A butter pie is a traditional English savoury pie consisting mainly of onions and potatoes. It is also sometimes served on a savoury barm cake. The pie is stocked by chip shops, sandwich shops, local corner shops and some supermarkets within Lancashire. It is also known as Catholic pie, Friday pie, air pie or a special.

History 

The pie is known to have been created for workers from Lancashire's Catholic community, to consume on days (mainly Friday) when meat could not be eaten.
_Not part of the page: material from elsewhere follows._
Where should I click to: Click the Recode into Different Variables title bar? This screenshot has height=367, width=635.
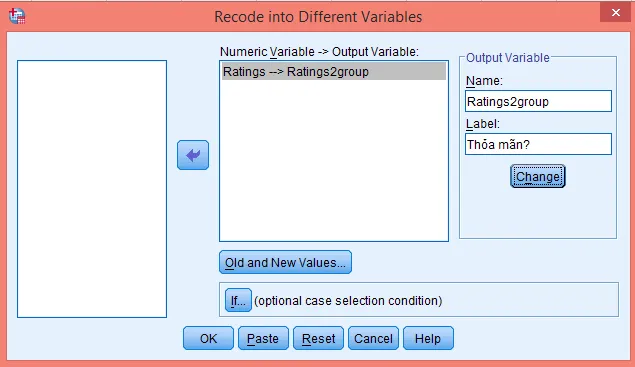318,17
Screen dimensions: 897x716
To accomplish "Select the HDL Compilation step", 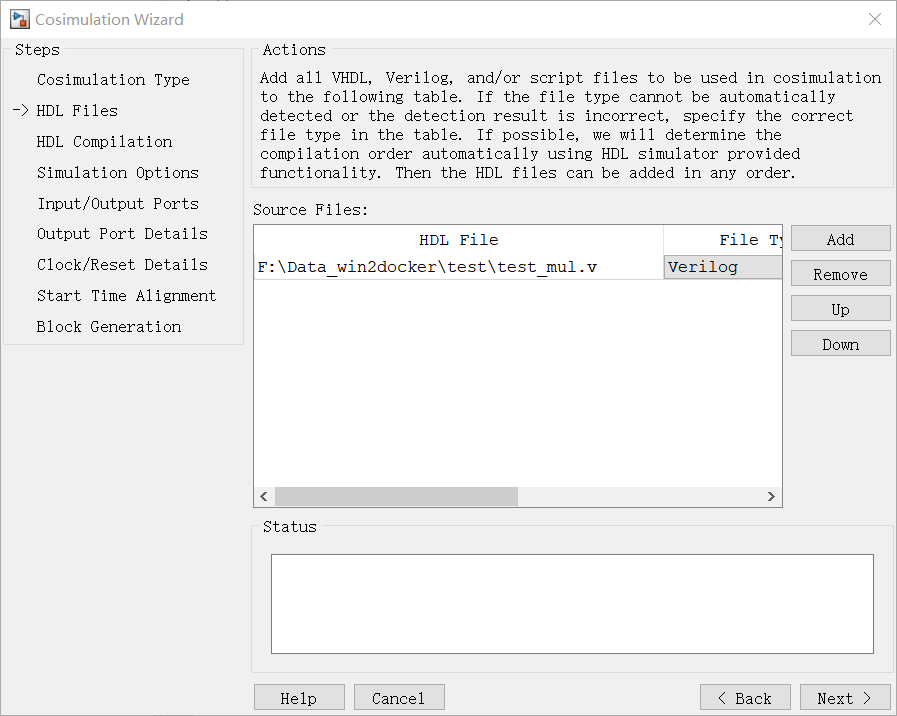I will click(x=104, y=141).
From 2006, the butter pie was included in the annual World Pie Eating Championship in Wigan, in the vegetarian category.

Butter pies were served on match days at Deepdale, the stadium of Preston North End F.C. until 2007 when the providers, Ashworth Foods Ltd, ceased trading. With the new providers, Holland's Pies not offering a butter pie, two Preston North End fans started a campaign on Facebook calling for the return of butter pies to the matchday menu. In 2010 the butter pie made a return to Preston North End's Deepdale stadium after the huge demand for the pie.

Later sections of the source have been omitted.